A Sub-5mW Monolithic CMOS-MEMS Thermal Flow Sensing SoC With ±6 m/s Linear Range

This article presents a complementary metal-oxide semiconductor (CMOS)-microelectromechanical system (MEMS) monolithic integrated thermal flow sensor system, which consists of a MEMS sensor with dual pairs of thermistors, a precise constant temperature difference (CTD) control circuit, and a low-noise readout circuit with a current feedback instrument amplifier (CFIA). The MEMS sensor is fabricated using an in-house developed post-CMOS process, while its sensing structure is thinned to 2.52 $\mu \text{m}$ for power reduction. Meanwhile, the distance between the microheater and thermistors is optimized with a linear range of larger than ±4 m/s by the Peclet number (Pe) < 1 criterion.

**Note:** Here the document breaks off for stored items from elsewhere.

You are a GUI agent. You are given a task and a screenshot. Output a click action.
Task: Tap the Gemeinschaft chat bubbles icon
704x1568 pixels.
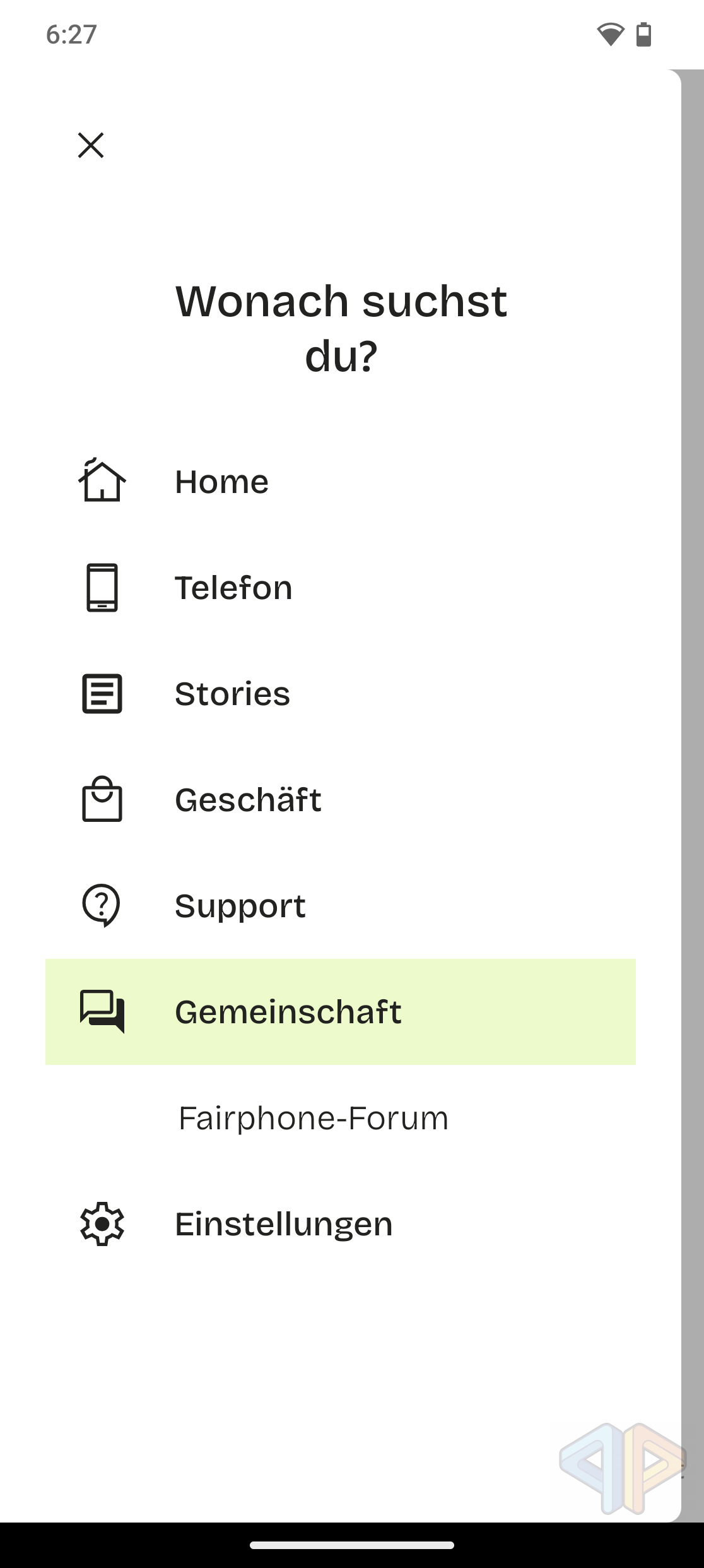pyautogui.click(x=102, y=1011)
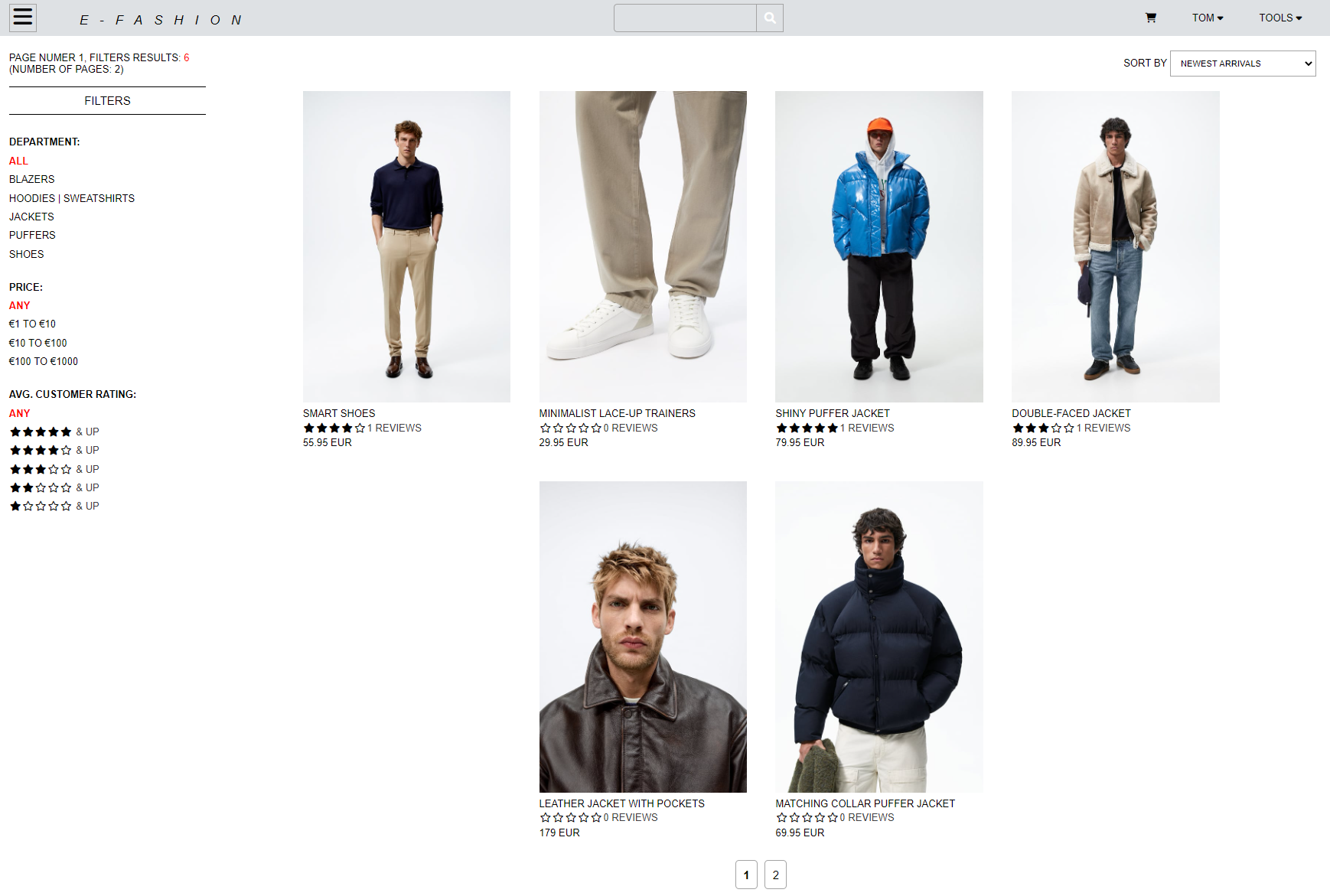1330x896 pixels.
Task: Open the shopping cart icon
Action: coord(1150,18)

The designed CTD control circuit can offer a driving current of 1.88 mA with an output swing of up to 2.82 V, which enables the microheater to operate in 50-K CTD mode with a deviation of less than 0.01 K. Additionally, the designed CFIA has a noise floor of 12.4 nV/rtHz with a 1/f corner of less than 400 mHz. The performance of the system-on-chip (SoC) sensor is evaluated with N2 gas flow. The SoC sensor has a high sensitivity of 156 mV/(m/s) with a detectable flow range of up to ±11 m/s, while its system power is less than 5 mW. The SoC sensor also has state-of-the-art linearity in a range of ±6 m/s and a detection limit down to 86 $\mu \text{m}$ /s. Moreover, the tested results of this SoC sensor are in good agreement with the theoretical models, confirming the feasibility of the proposed design strategy.